** REQUEST **
Render each line of the entries below as a Markdown table with two columns, Row and Entry line, numbering the rows and skipping any blank lines.

* * *

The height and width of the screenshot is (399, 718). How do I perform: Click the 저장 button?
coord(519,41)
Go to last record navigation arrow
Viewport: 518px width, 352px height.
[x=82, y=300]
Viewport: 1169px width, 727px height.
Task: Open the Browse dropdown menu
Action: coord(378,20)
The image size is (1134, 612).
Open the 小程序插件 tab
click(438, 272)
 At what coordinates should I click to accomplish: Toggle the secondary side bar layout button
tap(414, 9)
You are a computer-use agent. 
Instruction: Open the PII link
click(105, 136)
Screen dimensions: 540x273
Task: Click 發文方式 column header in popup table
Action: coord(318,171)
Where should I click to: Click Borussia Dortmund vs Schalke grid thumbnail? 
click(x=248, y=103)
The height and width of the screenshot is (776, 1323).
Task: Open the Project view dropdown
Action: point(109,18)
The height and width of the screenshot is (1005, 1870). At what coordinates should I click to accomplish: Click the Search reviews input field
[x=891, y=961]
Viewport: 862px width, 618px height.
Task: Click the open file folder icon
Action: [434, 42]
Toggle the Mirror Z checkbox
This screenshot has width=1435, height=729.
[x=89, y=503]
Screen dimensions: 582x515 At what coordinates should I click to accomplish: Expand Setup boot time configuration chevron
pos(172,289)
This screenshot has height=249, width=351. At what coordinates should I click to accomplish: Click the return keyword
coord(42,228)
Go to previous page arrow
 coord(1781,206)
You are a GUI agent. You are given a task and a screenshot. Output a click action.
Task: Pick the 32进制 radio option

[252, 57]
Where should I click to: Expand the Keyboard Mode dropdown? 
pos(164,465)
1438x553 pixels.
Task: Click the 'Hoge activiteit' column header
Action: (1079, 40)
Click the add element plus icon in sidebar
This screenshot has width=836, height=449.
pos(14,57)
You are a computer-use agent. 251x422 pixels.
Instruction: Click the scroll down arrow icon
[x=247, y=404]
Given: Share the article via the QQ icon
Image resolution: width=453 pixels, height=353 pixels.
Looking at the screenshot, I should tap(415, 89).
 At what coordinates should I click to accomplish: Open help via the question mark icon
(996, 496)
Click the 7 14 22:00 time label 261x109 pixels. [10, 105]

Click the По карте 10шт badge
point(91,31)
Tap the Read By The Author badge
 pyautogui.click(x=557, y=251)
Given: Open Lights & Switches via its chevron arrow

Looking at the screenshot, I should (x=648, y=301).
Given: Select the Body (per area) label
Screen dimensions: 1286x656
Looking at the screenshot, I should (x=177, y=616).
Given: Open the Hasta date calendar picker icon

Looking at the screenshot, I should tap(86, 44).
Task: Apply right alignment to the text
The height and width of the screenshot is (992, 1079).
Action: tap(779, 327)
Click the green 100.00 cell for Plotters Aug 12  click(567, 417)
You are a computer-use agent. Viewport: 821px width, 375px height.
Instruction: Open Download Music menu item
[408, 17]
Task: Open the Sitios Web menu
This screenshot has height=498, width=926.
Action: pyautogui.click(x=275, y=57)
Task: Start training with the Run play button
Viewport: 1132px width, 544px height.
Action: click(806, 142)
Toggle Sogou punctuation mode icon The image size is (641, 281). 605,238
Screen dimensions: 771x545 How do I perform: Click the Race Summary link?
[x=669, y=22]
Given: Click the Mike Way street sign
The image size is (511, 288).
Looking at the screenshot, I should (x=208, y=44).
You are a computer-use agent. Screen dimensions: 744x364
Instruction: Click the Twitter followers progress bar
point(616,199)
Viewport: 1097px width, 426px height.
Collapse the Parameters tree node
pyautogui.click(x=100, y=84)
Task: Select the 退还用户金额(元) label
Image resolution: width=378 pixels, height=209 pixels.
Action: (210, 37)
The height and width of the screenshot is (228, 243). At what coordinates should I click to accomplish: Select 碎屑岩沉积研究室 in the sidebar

* * *

** RESULT FOR THIS TASK **
| Row | Entry line |
|---|---|
| 1 | The height and width of the screenshot is (399, 718). How do I perform: Click the 저장 button? |
| 2 | coord(519,41) |
| 3 | Go to last record navigation arrow |
| 4 | Viewport: 518px width, 352px height. |
| 5 | [x=82, y=300] |
| 6 | Viewport: 1169px width, 727px height. |
| 7 | Task: Open the Browse dropdown menu |
| 8 | Action: coord(378,20) |
| 9 | The image size is (1134, 612). |
| 10 | Open the 小程序插件 tab |
| 11 | click(438, 272) |
| 12 |  At what coordinates should I click to accomplish: Toggle the secondary side bar layout button |
| 13 | tap(414, 9) |
| 14 | You are a computer-use agent.  |
| 15 | Instruction: Open the PII link |
| 16 | click(105, 136) |
| 17 | Screen dimensions: 540x273 |
| 18 | Task: Click 發文方式 column header in popup table |
| 19 | Action: coord(318,171) |
| 20 | Where should I click to: Click Borussia Dortmund vs Schalke grid thumbnail?  |
| 21 | click(x=248, y=103) |
| 22 | The height and width of the screenshot is (776, 1323). |
| 23 | Task: Open the Project view dropdown |
| 24 | Action: point(109,18) |
| 25 | The height and width of the screenshot is (1005, 1870). At what coordinates should I click to accomplish: Click the Search reviews input field |
| 26 | [x=891, y=961] |
| 27 | Viewport: 862px width, 618px height. |
| 28 | Task: Click the open file folder icon |
| 29 | Action: [434, 42] |
| 30 | Toggle the Mirror Z checkbox |
| 31 | This screenshot has width=1435, height=729. |
| 32 | [x=89, y=503] |
| 33 | Screen dimensions: 582x515 At what coordinates should I click to accomplish: Expand Setup boot time configuration chevron |
| 34 | pos(172,289) |
| 35 | This screenshot has height=249, width=351. At what coordinates should I click to accomplish: Click the return keyword |
| 36 | coord(42,228) |
| 37 | Go to previous page arrow |
| 38 |  coord(1781,206) |
| 39 | You are a GUI agent. You are given a task and a screenshot. Output a click action. |
| 40 | Task: Pick the 32进制 radio option |
| 41 | [252, 57] |
| 42 | Where should I click to: Expand the Keyboard Mode dropdown?  |
| 43 | pos(164,465) |
| 44 | 1438x553 pixels. |
| 45 | Task: Click the 'Hoge activiteit' column header |
| 46 | Action: (1079, 40) |
| 47 | Click the add element plus icon in sidebar |
| 48 | This screenshot has width=836, height=449. |
| 49 | pos(14,57) |
| 50 | You are a computer-use agent. 251x422 pixels. |
| 51 | Instruction: Click the scroll down arrow icon |
| 52 | [x=247, y=404] |
| 53 | Given: Share the article via the QQ icon |
| 54 | Image resolution: width=453 pixels, height=353 pixels. |
| 55 | Looking at the screenshot, I should tap(415, 89). |
| 56 |  At what coordinates should I click to accomplish: Open help via the question mark icon |
| 57 | (996, 496) |
| 58 | Click the 7 14 22:00 time label 261x109 pixels. [10, 105] |
| 59 | Click the По карте 10шт badge |
| 60 | point(91,31) |
| 61 | Tap the Read By The Author badge |
| 62 |  pyautogui.click(x=557, y=251) |
| 63 | Given: Open Lights & Switches via its chevron arrow |
| 64 | Looking at the screenshot, I should (x=648, y=301). |
| 65 | Given: Select the Body (per area) label |
| 66 | Screen dimensions: 1286x656 |
| 67 | Looking at the screenshot, I should (x=177, y=616). |
| 68 | Given: Open the Hasta date calendar picker icon |
| 69 | Looking at the screenshot, I should tap(86, 44). |
| 70 | Task: Apply right alignment to the text |
| 71 | The height and width of the screenshot is (992, 1079). |
| 72 | Action: tap(779, 327) |
| 73 | Click the green 100.00 cell for Plotters Aug 12  click(567, 417) |
| 74 | You are a computer-use agent. Viewport: 821px width, 375px height. |
| 75 | Instruction: Open Download Music menu item |
| 76 | [408, 17] |
| 77 | Task: Open the Sitios Web menu |
| 78 | This screenshot has height=498, width=926. |
| 79 | Action: pyautogui.click(x=275, y=57) |
| 80 | Task: Start training with the Run play button |
| 81 | Viewport: 1132px width, 544px height. |
| 82 | Action: click(806, 142) |
| 83 | Toggle Sogou punctuation mode icon The image size is (641, 281). 605,238 |
| 84 | Screen dimensions: 771x545 How do I perform: Click the Race Summary link? |
| 85 | [x=669, y=22] |
| 86 | Given: Click the Mike Way street sign |
| 87 | The image size is (511, 288). |
| 88 | Looking at the screenshot, I should (x=208, y=44). |
| 89 | You are a computer-use agent. Screen dimensions: 744x364 |
| 90 | Instruction: Click the Twitter followers progress bar |
| 91 | point(616,199) |
| 92 | Viewport: 1097px width, 426px height. |
| 93 | Collapse the Parameters tree node |
| 94 | pyautogui.click(x=100, y=84) |
| 95 | Task: Select the 退还用户金额(元) label |
| 96 | Image resolution: width=378 pixels, height=209 pixels. |
| 97 | Action: (210, 37) |
| 98 | The height and width of the screenshot is (228, 243). At what coordinates should I click to accomplish: Select 碎屑岩沉积研究室 in the sidebar |